Famille, lectures, humeur du jour.
- Viens chérie, je t’emmène à Dijon.
- Bonne idée !
- Heu il faudrait prendre nos 2 voitures
- Ah ! on va ramener de la moutarde, du vin ?
- Ben non, une machine outils (un peu encombrante la bête !)
C’est ainsi que la promenade en amoureux s’est muée en un aller-retour sous le soleil, c’est ainsi que
j’ai fait 500kms dans la journée, sans clim dans la voiture pour transporter, avec le sourire, un morceau de ma future rivale. Tourner, fraiser, percer, usiner voilà le nouveau credo de Maky. Pas
la peine de vous dire que mes étagères attendront, que les gouttières à poser feront de même, il a bien tenté de m’expliquer qu’il pourrait aussi travailler le bois, je n’en crois pas un mot.
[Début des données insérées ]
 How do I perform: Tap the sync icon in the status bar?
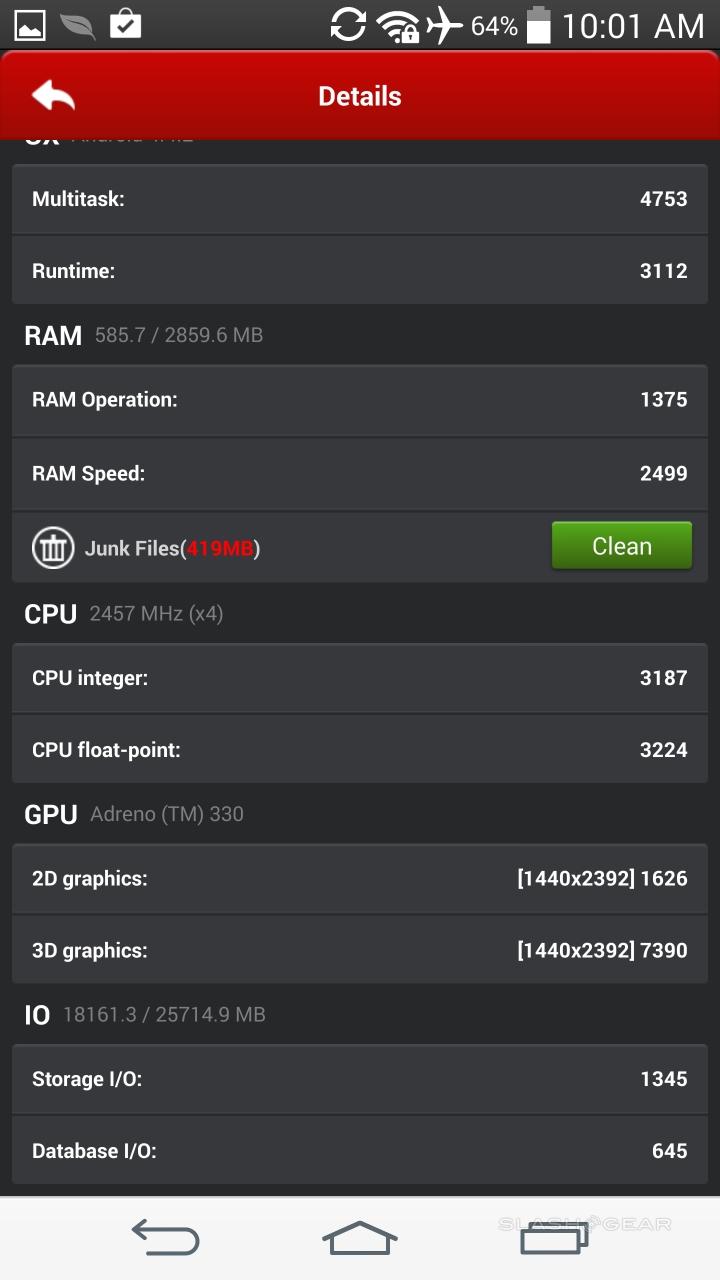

Un
établi tout inox sur roulettes avec bac de liquide de refroidissement a brinqueballé dans ma voiture pendant 3 h, la « machina » par elle-même est toujours dans l’autre véhicule, 150
kilos à décharger ce n’est pas une mince affaire et toujours la grande question : « Mais que va-t-il bien pouvoir faire avec ça ? » Des pièces oui mais des pièces
pourquoi ? A part ces considération un rien moqueuses, il faisait beau, les vignoble de Gevrey-Chambertin bien fourni, le vendeur complètement stressé, l’image
même et caricaturale du père de 4 ados-filles dont « 3 jumelles » comme il dit, nous a bien fait rire. Un bref repas dans une ZI, le romantisme est bien
mort, et retour en convoi.
Je vais devoir jouer les femmes accomodantes, fermer les yeux sur les incartades de l’homme et surtout apprendre un peu à quoi servent tous ces accessoires aux noms bizarres.